#### Exercise goal:
Give back exactly the stretch of data below from the line holding "Mama i dziecko [group] (72, 103)" through the line holding "O plikach cookies [tab] (97, 1229)", both ends included, and leave the remaining lines out.

#### Exercise data:
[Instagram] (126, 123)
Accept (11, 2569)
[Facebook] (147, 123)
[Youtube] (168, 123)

==

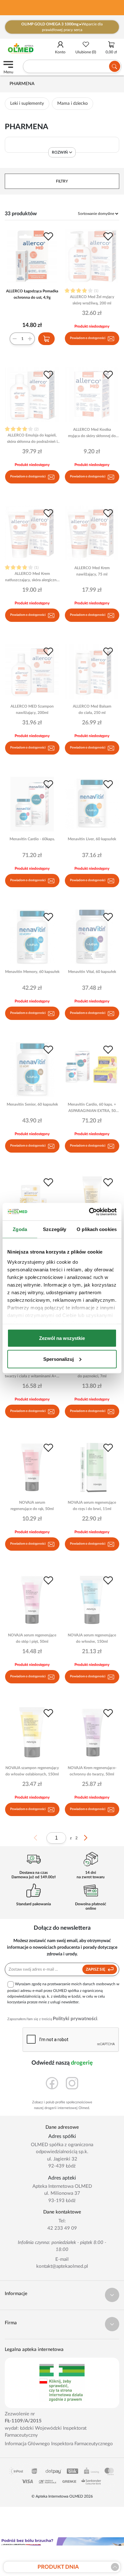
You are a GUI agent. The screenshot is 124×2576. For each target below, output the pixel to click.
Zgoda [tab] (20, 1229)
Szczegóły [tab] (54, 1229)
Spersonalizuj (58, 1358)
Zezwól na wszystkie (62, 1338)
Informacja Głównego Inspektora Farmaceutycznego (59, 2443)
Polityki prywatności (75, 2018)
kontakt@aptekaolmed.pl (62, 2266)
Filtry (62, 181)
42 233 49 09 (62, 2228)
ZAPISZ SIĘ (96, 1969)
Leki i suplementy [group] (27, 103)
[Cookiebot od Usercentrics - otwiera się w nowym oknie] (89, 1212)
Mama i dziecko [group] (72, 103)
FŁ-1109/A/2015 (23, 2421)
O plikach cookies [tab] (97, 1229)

#### Expected output:
Mama i dziecko [group] (72, 103)
FŁ-1109/A/2015 (23, 2421)
O plikach cookies [tab] (97, 1229)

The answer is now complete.